WHAT NEEDS TO BE DONE:
Which lines of the listing hold the string "computer"? Copy those lines.

AVAILABLE RECORDS:
——————————
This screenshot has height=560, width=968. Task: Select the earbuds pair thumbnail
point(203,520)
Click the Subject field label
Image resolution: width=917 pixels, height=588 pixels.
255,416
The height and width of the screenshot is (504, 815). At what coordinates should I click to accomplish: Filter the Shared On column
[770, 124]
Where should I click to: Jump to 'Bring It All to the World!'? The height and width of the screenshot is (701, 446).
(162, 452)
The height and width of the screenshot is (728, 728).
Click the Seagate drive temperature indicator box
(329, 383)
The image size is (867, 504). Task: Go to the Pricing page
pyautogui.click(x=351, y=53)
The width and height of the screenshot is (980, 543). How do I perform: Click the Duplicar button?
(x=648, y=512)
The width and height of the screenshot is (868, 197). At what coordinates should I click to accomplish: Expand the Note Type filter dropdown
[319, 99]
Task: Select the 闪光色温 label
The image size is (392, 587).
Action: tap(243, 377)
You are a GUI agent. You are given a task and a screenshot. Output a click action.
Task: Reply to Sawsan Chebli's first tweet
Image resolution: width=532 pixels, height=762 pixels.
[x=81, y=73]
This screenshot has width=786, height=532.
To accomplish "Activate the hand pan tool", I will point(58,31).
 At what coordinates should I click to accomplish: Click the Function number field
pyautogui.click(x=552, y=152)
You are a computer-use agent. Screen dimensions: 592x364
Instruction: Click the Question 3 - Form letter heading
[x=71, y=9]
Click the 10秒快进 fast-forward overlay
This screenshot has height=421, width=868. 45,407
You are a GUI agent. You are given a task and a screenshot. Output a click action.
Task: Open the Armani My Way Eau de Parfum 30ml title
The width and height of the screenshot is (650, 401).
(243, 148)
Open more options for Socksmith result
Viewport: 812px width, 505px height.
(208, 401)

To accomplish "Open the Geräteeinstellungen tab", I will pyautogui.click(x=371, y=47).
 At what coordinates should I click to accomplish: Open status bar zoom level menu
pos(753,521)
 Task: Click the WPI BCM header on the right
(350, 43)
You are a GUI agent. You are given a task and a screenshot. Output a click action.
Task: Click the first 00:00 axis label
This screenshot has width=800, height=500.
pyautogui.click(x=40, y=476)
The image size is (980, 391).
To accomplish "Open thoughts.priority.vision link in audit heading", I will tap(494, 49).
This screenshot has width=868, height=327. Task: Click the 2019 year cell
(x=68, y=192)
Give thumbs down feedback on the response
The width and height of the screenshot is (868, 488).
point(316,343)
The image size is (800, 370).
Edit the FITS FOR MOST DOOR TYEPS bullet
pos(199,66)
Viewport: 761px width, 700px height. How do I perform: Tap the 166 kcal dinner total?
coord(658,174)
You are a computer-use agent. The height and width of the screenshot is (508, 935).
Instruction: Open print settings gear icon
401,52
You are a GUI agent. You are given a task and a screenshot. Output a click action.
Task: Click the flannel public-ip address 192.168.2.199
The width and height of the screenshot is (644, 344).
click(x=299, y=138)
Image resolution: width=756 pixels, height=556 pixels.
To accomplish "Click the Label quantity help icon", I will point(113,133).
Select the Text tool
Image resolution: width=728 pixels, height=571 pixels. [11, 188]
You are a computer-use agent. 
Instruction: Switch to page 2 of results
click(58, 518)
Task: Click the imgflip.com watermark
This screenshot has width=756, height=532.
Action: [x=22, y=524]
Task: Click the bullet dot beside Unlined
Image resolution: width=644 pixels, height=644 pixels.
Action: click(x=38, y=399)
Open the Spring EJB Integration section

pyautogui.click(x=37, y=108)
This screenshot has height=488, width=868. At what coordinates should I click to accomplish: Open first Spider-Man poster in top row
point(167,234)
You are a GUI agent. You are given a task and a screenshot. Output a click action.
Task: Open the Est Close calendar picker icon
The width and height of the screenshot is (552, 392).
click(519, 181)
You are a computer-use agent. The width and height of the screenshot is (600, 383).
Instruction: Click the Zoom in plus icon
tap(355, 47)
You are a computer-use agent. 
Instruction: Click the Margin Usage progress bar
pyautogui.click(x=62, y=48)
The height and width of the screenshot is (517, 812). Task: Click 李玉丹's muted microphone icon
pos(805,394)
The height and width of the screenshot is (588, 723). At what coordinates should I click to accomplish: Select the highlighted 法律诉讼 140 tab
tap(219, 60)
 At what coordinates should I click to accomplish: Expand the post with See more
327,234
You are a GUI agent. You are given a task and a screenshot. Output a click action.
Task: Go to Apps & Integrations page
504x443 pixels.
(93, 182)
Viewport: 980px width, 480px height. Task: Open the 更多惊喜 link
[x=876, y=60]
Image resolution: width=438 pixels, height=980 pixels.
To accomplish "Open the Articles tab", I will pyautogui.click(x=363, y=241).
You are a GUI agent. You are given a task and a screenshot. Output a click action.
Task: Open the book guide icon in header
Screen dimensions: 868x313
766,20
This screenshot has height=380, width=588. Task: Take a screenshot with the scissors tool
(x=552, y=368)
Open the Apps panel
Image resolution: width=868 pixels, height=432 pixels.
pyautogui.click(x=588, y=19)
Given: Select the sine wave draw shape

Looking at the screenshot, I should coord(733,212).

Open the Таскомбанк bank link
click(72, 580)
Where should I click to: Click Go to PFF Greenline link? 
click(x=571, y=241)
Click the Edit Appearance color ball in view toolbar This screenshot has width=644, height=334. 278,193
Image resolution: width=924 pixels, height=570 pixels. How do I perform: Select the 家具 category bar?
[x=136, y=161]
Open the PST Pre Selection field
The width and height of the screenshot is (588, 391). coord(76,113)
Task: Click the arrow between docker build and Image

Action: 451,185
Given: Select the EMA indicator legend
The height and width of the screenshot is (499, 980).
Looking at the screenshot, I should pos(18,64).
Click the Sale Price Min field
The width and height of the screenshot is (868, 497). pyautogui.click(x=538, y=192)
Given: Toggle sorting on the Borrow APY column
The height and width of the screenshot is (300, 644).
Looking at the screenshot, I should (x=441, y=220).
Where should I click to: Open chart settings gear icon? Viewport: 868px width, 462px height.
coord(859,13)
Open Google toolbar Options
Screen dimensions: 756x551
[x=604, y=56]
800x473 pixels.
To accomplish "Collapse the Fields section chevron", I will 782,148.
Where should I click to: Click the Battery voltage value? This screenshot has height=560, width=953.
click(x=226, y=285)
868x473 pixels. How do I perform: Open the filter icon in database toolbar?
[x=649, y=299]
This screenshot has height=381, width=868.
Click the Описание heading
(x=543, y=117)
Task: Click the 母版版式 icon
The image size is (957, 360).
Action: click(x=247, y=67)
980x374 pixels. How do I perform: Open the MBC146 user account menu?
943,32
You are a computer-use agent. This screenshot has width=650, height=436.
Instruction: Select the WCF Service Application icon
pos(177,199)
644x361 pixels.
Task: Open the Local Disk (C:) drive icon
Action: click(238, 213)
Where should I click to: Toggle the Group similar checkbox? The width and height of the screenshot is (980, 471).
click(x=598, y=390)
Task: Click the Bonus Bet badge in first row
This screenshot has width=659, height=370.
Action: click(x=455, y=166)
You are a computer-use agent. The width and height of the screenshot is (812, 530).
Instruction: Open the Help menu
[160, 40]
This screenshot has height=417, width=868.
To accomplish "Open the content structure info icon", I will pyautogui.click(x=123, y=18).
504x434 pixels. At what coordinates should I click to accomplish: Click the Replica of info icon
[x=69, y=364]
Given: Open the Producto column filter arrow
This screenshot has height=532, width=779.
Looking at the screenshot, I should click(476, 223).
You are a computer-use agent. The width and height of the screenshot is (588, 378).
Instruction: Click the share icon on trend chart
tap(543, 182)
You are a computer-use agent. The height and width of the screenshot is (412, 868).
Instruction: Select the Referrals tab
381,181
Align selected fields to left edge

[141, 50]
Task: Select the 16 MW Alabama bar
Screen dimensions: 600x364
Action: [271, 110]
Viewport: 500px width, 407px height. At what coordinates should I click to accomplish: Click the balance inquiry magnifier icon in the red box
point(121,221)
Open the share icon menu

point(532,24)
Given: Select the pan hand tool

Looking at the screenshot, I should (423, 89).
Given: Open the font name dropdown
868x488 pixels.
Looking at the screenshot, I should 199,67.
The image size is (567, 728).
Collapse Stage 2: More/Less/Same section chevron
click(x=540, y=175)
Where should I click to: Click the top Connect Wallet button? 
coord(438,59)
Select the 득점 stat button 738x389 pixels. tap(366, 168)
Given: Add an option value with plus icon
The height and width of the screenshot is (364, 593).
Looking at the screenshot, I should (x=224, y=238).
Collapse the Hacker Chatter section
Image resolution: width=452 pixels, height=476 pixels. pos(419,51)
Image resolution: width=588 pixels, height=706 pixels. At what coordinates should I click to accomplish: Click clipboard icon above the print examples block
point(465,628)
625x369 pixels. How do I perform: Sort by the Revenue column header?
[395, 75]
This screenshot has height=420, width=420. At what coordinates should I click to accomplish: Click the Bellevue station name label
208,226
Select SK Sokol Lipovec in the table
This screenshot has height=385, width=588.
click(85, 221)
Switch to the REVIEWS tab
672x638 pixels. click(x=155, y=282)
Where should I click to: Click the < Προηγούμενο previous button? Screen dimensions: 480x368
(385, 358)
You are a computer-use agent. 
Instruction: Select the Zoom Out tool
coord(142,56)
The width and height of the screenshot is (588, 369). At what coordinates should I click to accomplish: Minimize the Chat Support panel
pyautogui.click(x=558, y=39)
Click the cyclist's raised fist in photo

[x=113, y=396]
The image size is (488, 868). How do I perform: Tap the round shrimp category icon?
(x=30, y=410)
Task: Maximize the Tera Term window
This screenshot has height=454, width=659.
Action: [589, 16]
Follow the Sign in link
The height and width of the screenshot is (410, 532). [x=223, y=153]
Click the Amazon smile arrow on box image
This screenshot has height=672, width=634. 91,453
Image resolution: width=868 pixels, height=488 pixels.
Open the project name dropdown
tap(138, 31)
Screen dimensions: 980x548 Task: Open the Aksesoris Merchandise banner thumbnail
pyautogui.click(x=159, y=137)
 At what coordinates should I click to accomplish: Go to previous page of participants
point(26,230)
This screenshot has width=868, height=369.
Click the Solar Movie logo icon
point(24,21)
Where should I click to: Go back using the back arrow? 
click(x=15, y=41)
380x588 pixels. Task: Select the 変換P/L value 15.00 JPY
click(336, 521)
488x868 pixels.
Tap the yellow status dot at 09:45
——————————
EXERCISE RESULT:
You are a computer-use agent. Screen dimensions: 592x364
You are a computer-use agent. The height and width of the screenshot is (508, 935).
You are a computer-use agent. 
You are a computer-use agent. The width and height of the screenshot is (600, 383).
You are a computer-use agent. 
You are a computer-use agent. This screenshot has width=650, height=436.
You are a computer-use agent. The width and height of the screenshot is (812, 530).
You are a computer-use agent. The width and height of the screenshot is (588, 378).
You are a computer-use agent. The height and width of the screenshot is (412, 868).
You are a computer-use agent. 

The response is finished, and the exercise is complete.